Continue the news item below about the Colorado School of Public Health's grant for text-message vaccine reminders in Guatemala, starting after its final sentence.

#### DOCUMENT EXCERPT ####

AURORA, Colo. – The Colorado School of Public Health announced Wednesday that it will receive $100,000 for an innovative new vaccine program through Grand Challenges Explorations, created by the Bill & Melinda Gates Foundation, to enable individuals worldwide to test unorthodox ideas that address persistent health and development challenges.

Edwin Asturias, MD, assistant professor of pediatrics and director for Latin America at the Center for Global Health, part of the Colorado School of Public Health,  is the principal investigator on the project entitled, `Short Messaging Service (SMS) Mobile Technology for Vaccine Coverage and Acceptance in Guatemala.’

Grand Challenges Exploration funds scientists, researchers and entrepreneurs to explore ideas that can solve global health and developmental challenges. Asturias’s project is one of six Grand Challenge Explorations II grants announced today.

“Grand Challenges Explorations encourages individuals worldwide to expand the pipeline of ideas where creative, unorthodox thinking is most urgently needed,” said Chris Wilson, director of Global Health Discovery and Translational Sciences at the Bill & Melinda Gates Foundation.  “We’re excited to provide additional funding for select grantees so that they can continue to advance their idea towards global impact.”

Applications for the current round, Grand Challenges Explorations Round 9, will be accepted through May 15, 2012.

The Colorado School of Public Health’s project aims to improve immunization rates in Guatemala by testing a new mobile phone system that sends periodic text reminders to mothers or custodians of infants when it’s time for their vaccinations.

Immunization rates in many parts of Guatemala are below the acceptable 80 percent reported at the national level for DPT3 (diphtheria, pertussis, tetanus) and measles vaccine. Many babies do not get immunized on time and completion of the recommended series of inoculations does not reach 70 percent of eligible infants by the time they are a year old. One major reason for this is a lack of reminders.

#### DATA EXTRACT ####

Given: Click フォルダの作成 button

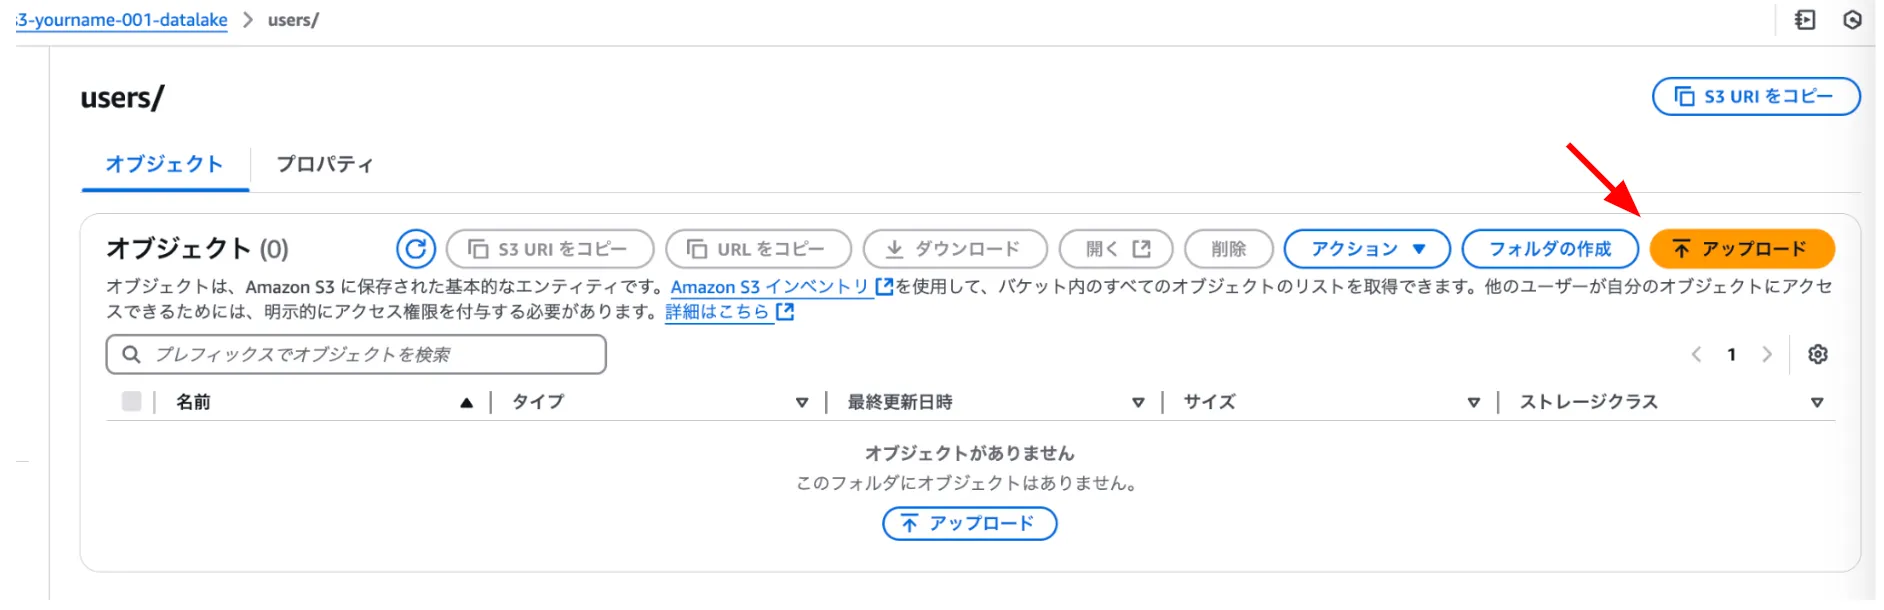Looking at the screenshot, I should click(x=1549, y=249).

####
#### DATA EXTRACT ####

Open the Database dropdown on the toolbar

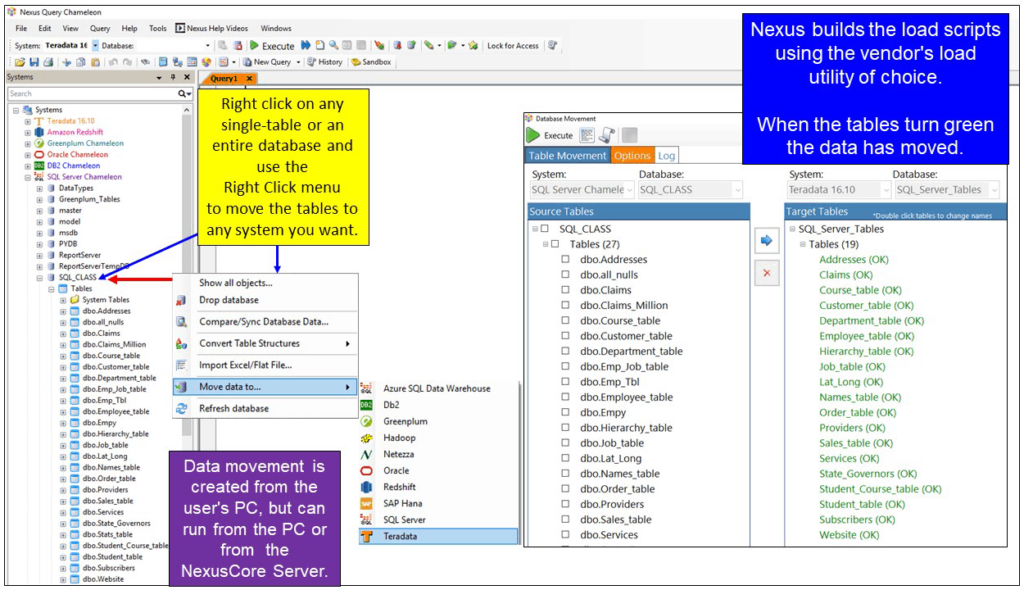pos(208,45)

####
#### DATA EXTRACT ####

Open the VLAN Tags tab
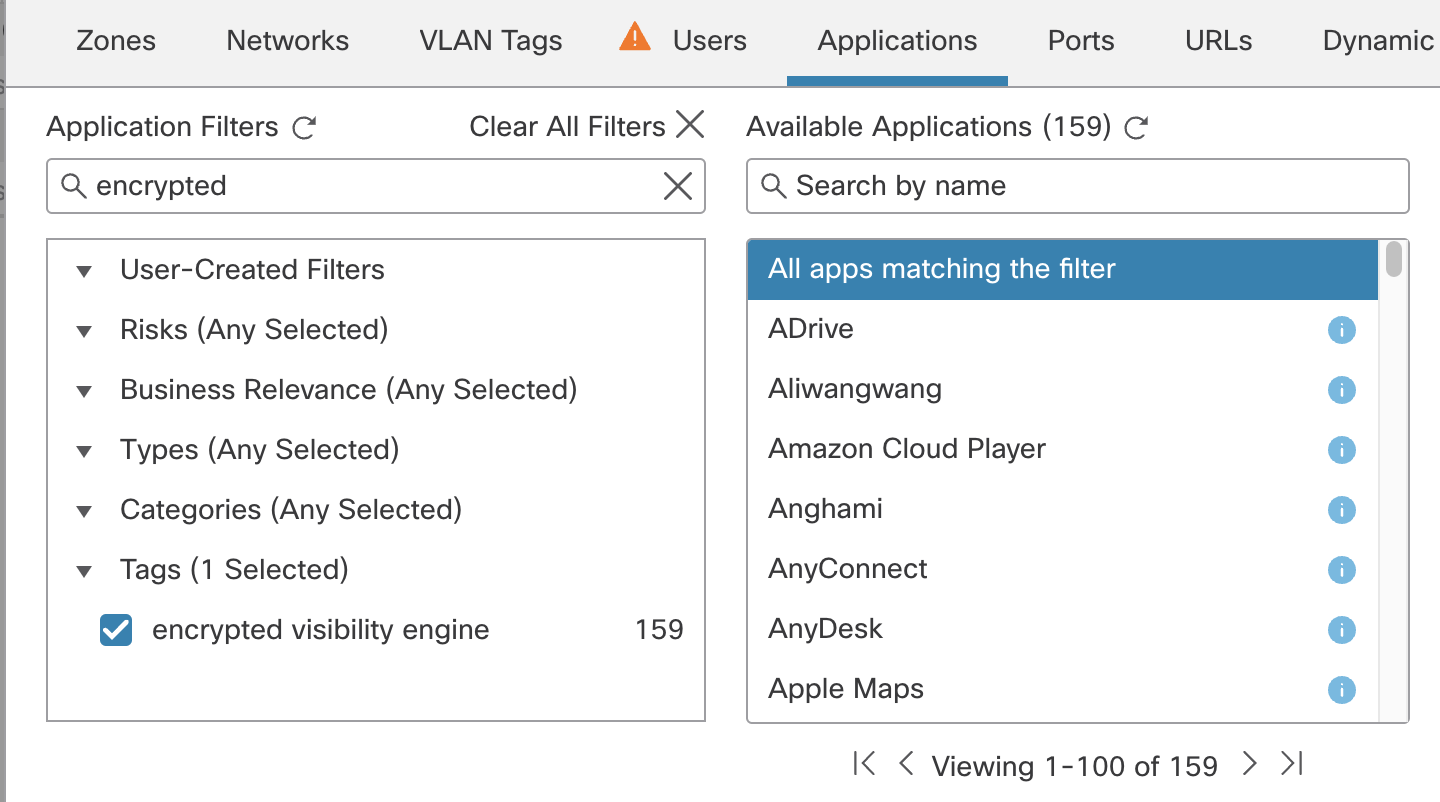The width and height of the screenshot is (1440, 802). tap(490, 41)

####

**EXERCISE RESULT:**
Yet despite being a largely low-income country, there are at least 15 million mobile phones for a population of 14 million. Four of out of five Guatemalan families have cell phones. Asturias hopes to tap into this communications infrastructure as a way to reach millions of people and boost immunization rates. His project would allow health care workers to enter a child’s immunization record into a cloud-based information system augmented by text alerts going out to parents and caretakers to bring their children in for scheduled vaccines. They would also be regularly texted and asked if there were adverse reactions to the vaccinations.

Asturias said the time was right to use the latest communications technology to promote worldwide public health.

“Vaccines are among the most successful, preventive technologies of our time, saving the lives of millions of children every year,” he said. “So how we reach every child and sustain confidence in vaccines is of paramount importance. Using emergent mobile technology in developing countries may allow us to reach many more children and increase critical interaction between health care workers and families.”